Remnants of China's biggest rocket landed in the Indian Ocean on Sunday, with most of its components destroyed upon re-entry into the atmosphere, ending days of speculation over where the debris would hit but drawing US criticism over lack of transparency.
The coordinates given by Chinese state media, citing the China Manned Space Engineering Office, put the point of impact in the ocean, west of the Maldives archipelago.
Debris from the Long March 5B had some people looking warily skyward since it blasted off from China's Hainan island on April 29, but the China Manned Space Engineering Office said most of the debris was burnt up in the atmosphere.
State media reported parts of the rocket re-entered the atmosphere at 10:24am Beijing time and landed at a location with the coordinates of longitude 72.47 degrees east and latitude 2.65 degrees north.
The US Space command confirmed the re-entry of the rocket over the Arabian Peninsula, but said it was unknown if the debris impacted land or water.
"The exact location of the impact and the span of debris, both of which are unknown at this time, will not be released by US Space Command," it said in a statement on its website.

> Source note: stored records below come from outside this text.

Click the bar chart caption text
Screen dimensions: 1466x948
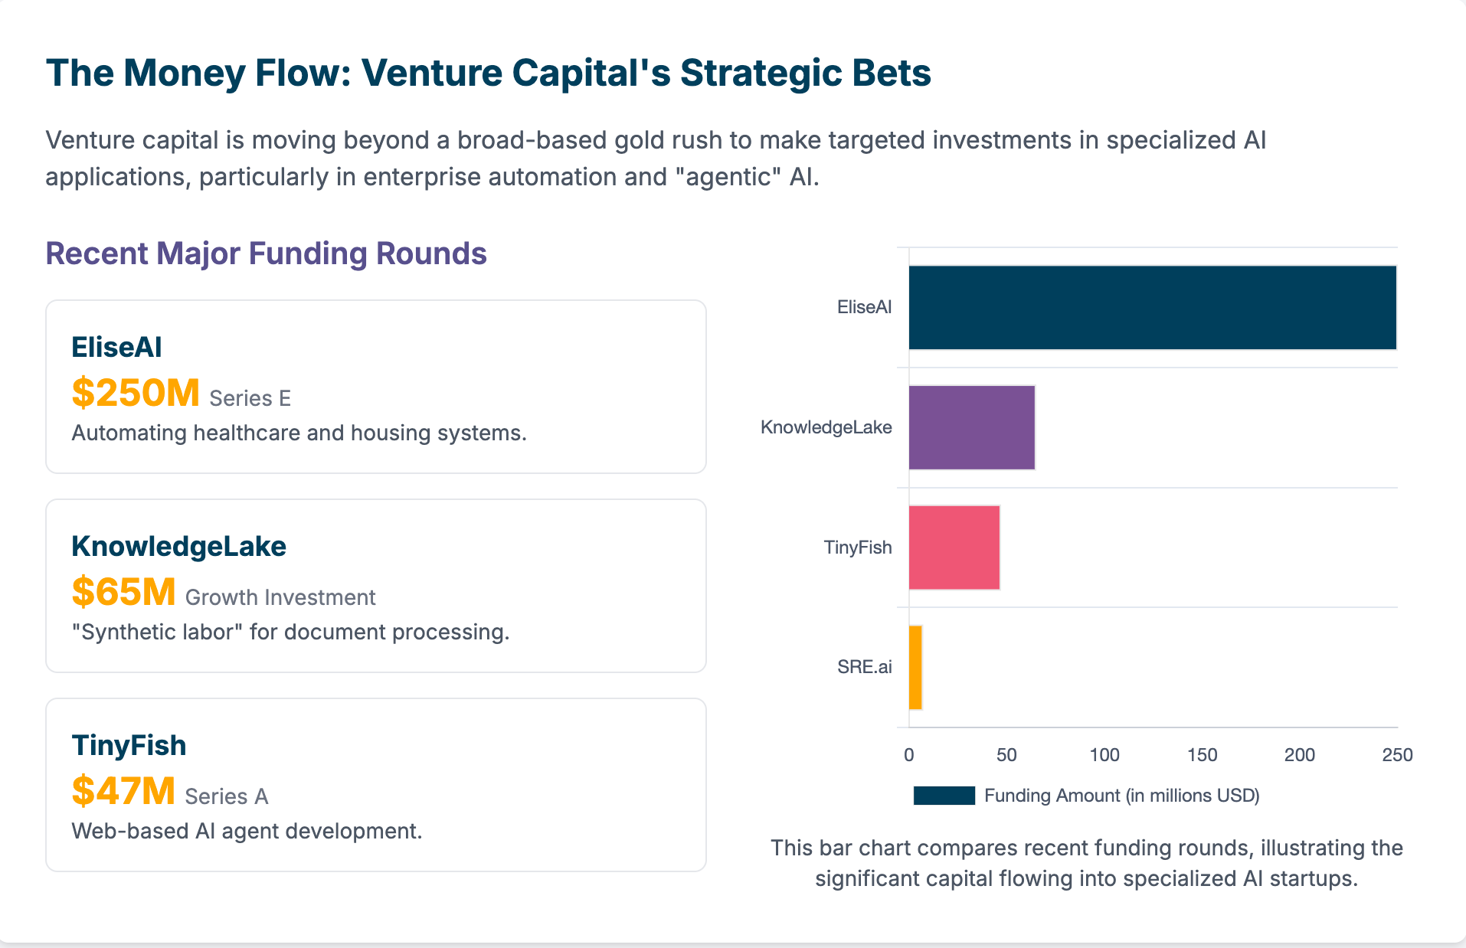(x=1086, y=863)
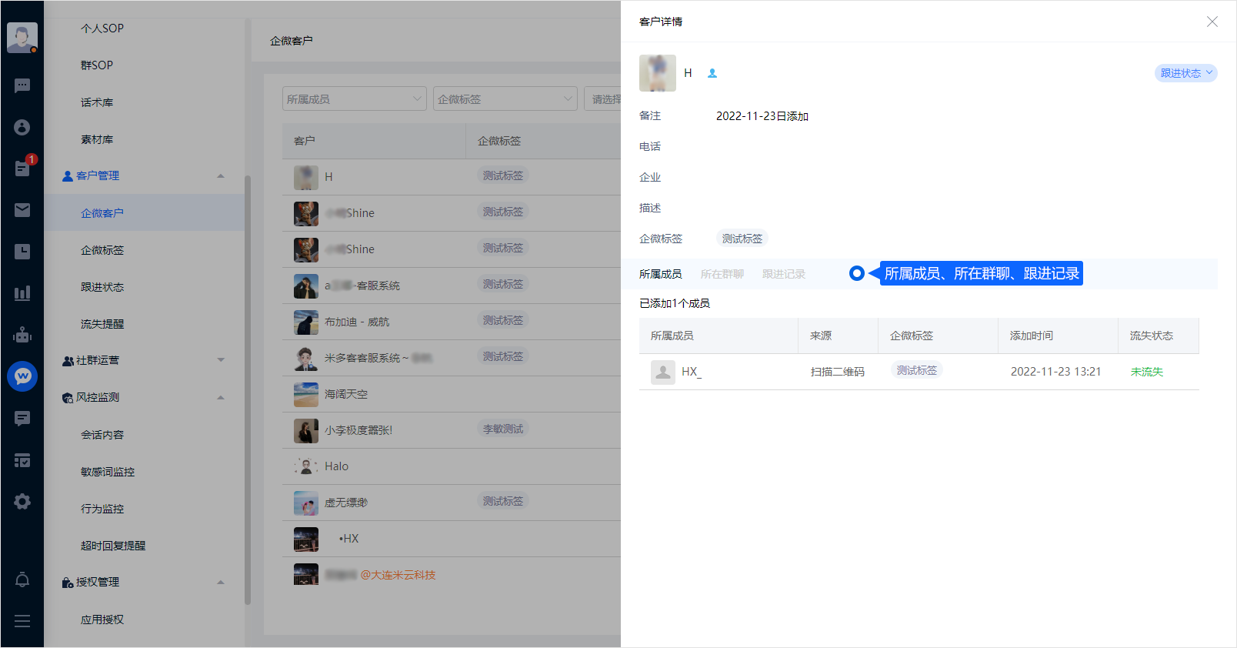Click the mail envelope sidebar icon
The image size is (1237, 648).
tap(22, 210)
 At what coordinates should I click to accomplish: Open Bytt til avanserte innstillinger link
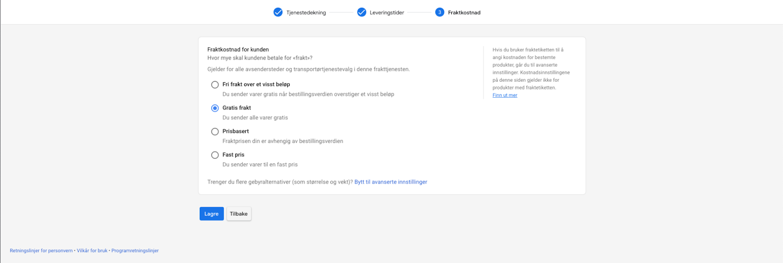point(391,182)
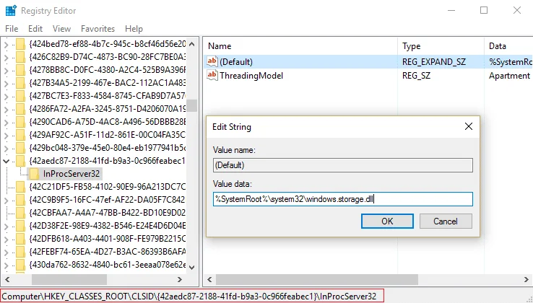This screenshot has width=533, height=303.
Task: Select the InProcServer32 folder icon
Action: click(34, 174)
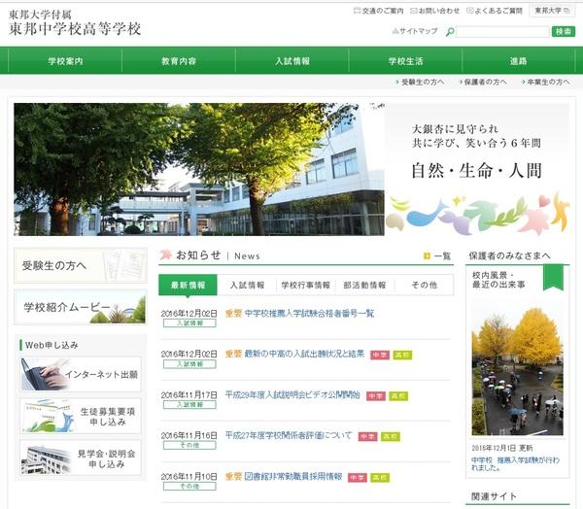Open お問い合わせ via the mail icon
The image size is (583, 509).
(x=416, y=11)
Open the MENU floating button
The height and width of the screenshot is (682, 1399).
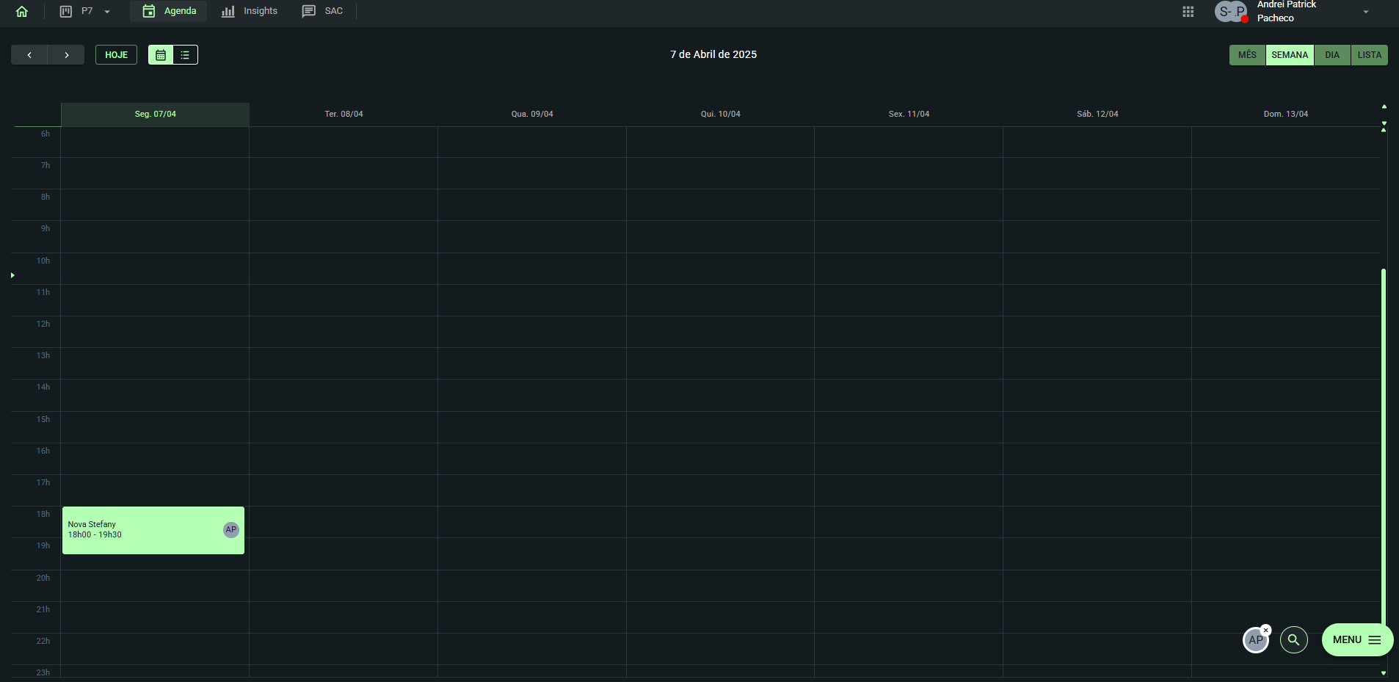(x=1356, y=639)
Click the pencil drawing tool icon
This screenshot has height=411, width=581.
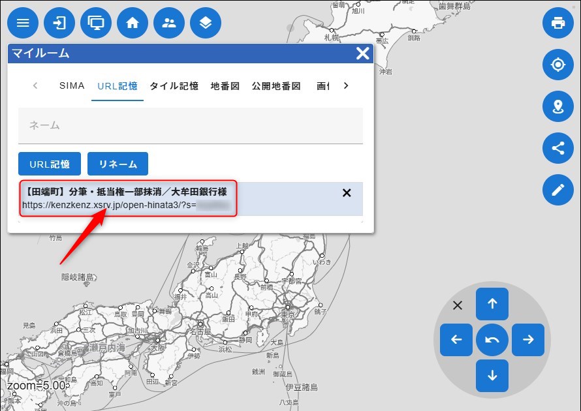click(558, 190)
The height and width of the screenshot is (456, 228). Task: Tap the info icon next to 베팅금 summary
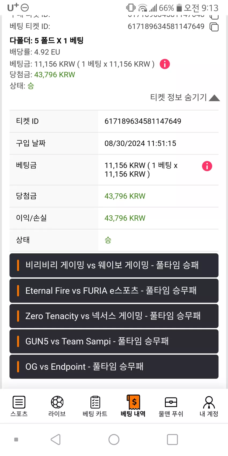(x=165, y=64)
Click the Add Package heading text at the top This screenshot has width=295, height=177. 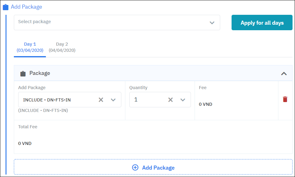pos(26,7)
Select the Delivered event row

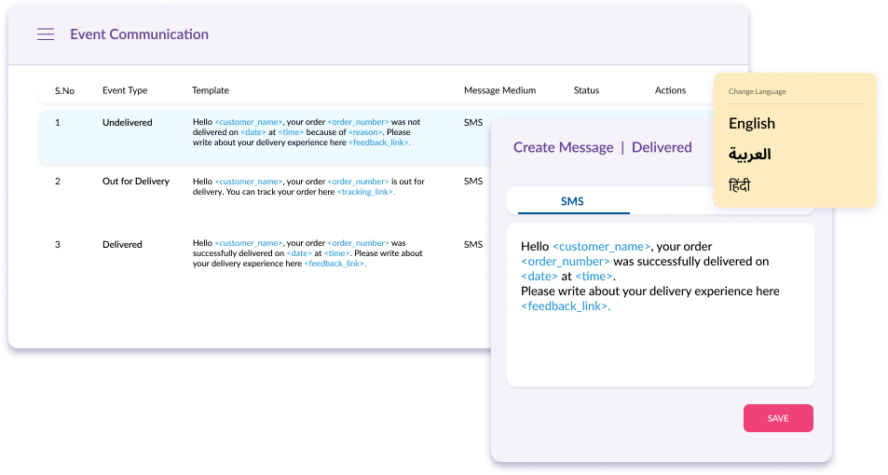(x=122, y=245)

The Long March was the second deployment of the 5B variant since its maiden flight in May 2020. Last year, pieces from the first Long March 5B fell on Ivory Coast, damaging several buildings. No injuries were reported.
"Spacefaring nations must minimise the risks to people and property on Earth of re-entries of space objects and maximise transparency regarding those operations," Nasa Administrator Bill Nelson, a former senator and astronaut who was picked for the role in March, said in a statement after the re-entry.
"It is clear that China is failing to meet responsible standards regarding their space debris."
Anxiety over potential debris zone
With most of the Earth's surface covered by water, the odds of populated area on land being hit had been low, and the likelihood of injuries even lower, according to experts.
But uncertainty over the rocket's orbital decay and China's failure to issue stronger reassurances in the run-up to the re-entry fuelled anxiety.
"It is critical that China and all spacefaring nations and commercial entities act responsibly and transparently in space to ensure the safety, stability, security, and long-term sustainability of outer space activities," Nelson said.
Harvard-based astrophysicist Jonathan McDowell told Reuters that the potential debris zone could have been as far north as New York, Madrid or Beijing, and as far south as southern Chile and Wellington, New Zealand.
Since large chunks of the Nasa space station Skylab fell from orbit in July 1979 and landed in Australia, most countries have sought to avoid such uncontrolled re-entries through their spacecraft design, McDowell said.
"It makes the Chinese rocket designers look lazy that they didn't address this," said McDowell.
The Global Times, a Chinese tabloid, dismissed as "Western hype" concerns the rocket was "out of control" and could cause damage.
"It is common practice across the world for upper stages of rockets to burn up while reentering the atmosphere," Wang Wenbin, a spokesman at China's foreign ministry, said at a regular media briefing on May 7.
"To my knowledge, the upper stage of this rocket has been deactivated, which means most of its parts will burn up upon re-entry, making the likelihood of damage to aviation or ground facilities and activities extremely low," Wang said at the time.
The rocket, which put into orbit an unmanned Tianhe module containing what will become living quarters for three crew on a permanent Chinese space station, will be followed by 10 more missions to complete the station by 2022.